Segment Open

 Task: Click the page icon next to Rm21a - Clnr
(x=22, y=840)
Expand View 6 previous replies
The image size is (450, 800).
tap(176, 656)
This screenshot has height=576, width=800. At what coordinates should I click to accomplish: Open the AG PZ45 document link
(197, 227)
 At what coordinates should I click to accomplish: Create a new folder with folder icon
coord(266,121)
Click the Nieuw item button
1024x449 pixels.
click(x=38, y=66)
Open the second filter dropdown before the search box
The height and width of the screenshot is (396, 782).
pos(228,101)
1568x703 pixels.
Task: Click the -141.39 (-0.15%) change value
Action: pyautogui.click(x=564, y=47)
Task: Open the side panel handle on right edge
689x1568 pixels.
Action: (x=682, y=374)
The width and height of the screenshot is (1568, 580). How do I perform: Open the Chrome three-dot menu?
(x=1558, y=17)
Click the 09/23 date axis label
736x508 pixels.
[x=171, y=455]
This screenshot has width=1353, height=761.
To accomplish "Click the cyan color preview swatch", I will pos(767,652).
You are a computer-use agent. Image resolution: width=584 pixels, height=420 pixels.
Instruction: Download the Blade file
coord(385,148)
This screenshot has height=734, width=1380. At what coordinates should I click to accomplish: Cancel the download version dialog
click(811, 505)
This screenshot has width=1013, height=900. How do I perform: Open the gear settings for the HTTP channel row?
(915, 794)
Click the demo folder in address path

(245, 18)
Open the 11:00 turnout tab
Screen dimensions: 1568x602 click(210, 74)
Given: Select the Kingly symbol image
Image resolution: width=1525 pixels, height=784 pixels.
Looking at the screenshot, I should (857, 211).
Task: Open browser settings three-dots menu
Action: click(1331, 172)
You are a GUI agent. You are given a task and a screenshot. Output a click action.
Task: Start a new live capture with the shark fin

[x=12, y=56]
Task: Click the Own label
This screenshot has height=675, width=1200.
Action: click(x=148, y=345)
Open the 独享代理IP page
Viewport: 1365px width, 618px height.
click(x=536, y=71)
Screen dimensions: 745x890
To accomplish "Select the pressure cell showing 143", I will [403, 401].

Segment Closed

The answer must consist of each line in the entries above that includes "will".

To accomplish "Click the cyan color preview swatch", I will pos(767,652).
To accomplish "Select the pressure cell showing 143", I will [403, 401].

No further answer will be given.